Work to complete:
Only the lines from the one with "[Cookiebot von Usercentrics" through the end of the material, both ends included, should be retyped exactly.
[Start of section]
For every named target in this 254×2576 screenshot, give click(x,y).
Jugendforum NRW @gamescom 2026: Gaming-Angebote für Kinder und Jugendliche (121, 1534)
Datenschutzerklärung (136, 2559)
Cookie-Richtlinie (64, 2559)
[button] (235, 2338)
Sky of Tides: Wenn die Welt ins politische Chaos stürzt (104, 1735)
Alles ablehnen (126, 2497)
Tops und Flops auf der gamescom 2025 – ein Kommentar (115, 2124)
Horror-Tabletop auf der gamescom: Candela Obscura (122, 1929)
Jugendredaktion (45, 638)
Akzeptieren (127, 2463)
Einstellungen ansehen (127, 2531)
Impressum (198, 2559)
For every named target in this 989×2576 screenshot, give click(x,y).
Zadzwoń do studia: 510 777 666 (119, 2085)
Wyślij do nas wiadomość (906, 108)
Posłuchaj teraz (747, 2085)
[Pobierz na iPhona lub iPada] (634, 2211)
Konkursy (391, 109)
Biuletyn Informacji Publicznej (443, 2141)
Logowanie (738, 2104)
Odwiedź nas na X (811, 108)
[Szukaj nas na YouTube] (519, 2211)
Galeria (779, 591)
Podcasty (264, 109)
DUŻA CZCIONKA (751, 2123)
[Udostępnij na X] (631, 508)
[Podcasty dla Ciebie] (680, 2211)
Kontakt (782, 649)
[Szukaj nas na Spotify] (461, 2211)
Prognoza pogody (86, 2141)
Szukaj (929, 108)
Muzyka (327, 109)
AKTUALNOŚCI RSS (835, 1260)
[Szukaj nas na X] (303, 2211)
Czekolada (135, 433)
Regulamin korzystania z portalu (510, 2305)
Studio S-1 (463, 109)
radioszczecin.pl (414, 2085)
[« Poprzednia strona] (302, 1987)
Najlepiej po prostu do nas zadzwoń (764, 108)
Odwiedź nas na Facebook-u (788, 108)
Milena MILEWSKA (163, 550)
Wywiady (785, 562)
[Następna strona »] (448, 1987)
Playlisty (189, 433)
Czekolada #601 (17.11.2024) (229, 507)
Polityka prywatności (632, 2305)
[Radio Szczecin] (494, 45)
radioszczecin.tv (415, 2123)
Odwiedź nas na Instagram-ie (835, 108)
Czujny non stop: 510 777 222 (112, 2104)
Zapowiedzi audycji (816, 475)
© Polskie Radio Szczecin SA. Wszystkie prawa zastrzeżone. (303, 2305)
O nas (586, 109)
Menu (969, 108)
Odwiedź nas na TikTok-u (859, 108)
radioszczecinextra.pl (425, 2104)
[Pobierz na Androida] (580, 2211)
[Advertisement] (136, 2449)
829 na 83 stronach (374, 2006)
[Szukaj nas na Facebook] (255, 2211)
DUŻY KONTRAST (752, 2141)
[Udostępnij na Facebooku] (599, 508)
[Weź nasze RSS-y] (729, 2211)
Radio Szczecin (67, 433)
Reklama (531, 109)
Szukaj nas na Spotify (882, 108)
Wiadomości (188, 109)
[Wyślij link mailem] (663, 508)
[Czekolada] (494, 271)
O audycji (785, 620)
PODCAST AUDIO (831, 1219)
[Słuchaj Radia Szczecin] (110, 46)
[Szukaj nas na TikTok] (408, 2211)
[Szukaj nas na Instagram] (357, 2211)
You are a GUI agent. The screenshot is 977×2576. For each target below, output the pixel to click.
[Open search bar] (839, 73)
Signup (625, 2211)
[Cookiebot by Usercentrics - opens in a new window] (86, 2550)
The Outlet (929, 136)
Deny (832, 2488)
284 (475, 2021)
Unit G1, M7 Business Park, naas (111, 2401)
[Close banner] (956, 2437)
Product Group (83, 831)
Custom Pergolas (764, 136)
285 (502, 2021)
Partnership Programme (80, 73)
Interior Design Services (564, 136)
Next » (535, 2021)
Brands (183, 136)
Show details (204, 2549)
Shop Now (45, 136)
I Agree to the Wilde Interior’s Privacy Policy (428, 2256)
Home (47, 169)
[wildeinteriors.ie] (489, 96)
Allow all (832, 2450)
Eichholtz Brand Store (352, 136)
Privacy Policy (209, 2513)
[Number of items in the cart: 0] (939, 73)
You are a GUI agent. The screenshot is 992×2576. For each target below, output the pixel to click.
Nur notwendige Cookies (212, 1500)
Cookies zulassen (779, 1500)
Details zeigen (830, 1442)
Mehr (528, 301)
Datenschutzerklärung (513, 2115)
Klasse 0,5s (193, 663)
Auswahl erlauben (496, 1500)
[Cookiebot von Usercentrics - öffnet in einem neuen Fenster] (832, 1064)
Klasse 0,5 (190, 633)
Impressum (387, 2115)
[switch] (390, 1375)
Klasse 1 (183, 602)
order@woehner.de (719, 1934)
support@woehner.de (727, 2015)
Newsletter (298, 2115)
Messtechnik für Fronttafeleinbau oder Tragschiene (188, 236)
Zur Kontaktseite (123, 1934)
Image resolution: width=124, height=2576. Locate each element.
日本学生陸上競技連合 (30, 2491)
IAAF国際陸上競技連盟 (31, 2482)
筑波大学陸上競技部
[End of section]
Solution:
[Cookiebot von Usercentrics - öffnet in einem neuen Fenster] (832, 1064)
Klasse 0,5 (190, 633)
Impressum (387, 2115)
[switch] (390, 1375)
Klasse 1 (183, 602)
order@woehner.de (719, 1934)
support@woehner.de (727, 2015)
Newsletter (298, 2115)
Messtechnik für Fronttafeleinbau oder Tragschiene (188, 236)
Zur Kontaktseite (123, 1934)
Image resolution: width=124, height=2576. Locate each element.
日本学生陸上競技連合 (30, 2491)
IAAF国際陸上競技連盟 (31, 2482)
筑波大学陸上競技部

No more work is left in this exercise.